Israel-based Tower Semiconductor has submitted an $8 billion proposal to the Indian government to set up a chip manufacturing unit in the country, according to media reports. If the government accepts the proposal, this would be the country's first fab unit. Tower plans to manufacture 65nm and 40nm chips in the country, the reports say.
Tower Semiconductor was in the news recently for a possible acquisition by Reliance Industries, India's largest business house and parent company of the country's largest service provider, Reliance Jio. As a result, its backing would help Tower get a foothold in the country.
Intel was earlier planning to acquire Tower Semiconductors for $5.4 billion but this deal had to be shelved. While the merger cleared the antitrust review in the US, it failed to secure the required approvals from the Chinese authorities.

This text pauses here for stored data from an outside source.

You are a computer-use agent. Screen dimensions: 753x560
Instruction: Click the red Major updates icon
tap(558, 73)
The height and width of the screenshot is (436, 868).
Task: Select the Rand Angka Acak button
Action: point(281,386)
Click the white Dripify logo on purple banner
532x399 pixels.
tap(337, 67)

The collapse of the deal between Intel and Tower Semiconductors also led to the termination of the $3 billion chip facility planned by ISMC in India. Tower was the tech partner in the ISMC consortium and was unable to sign the binding agreement while it awaited the regulatory approvals for the Intel deal.
The government has been trying to set up a chip manufacturing unit in the country for several years now. It offered $10 billion in incentives to enhance India's appeal to chipmaking companies.
While India has yet to announce any fab unit in the country, it has managed to attract companies to set up assembly and testing units. For instance, Micron plans to invest $2.7 billion to set up a chip packaging unit in Gujarat. In addition, Foxconn also announced a joint venture with HCL Group to set up an outsourced assembly and testing unit in the country.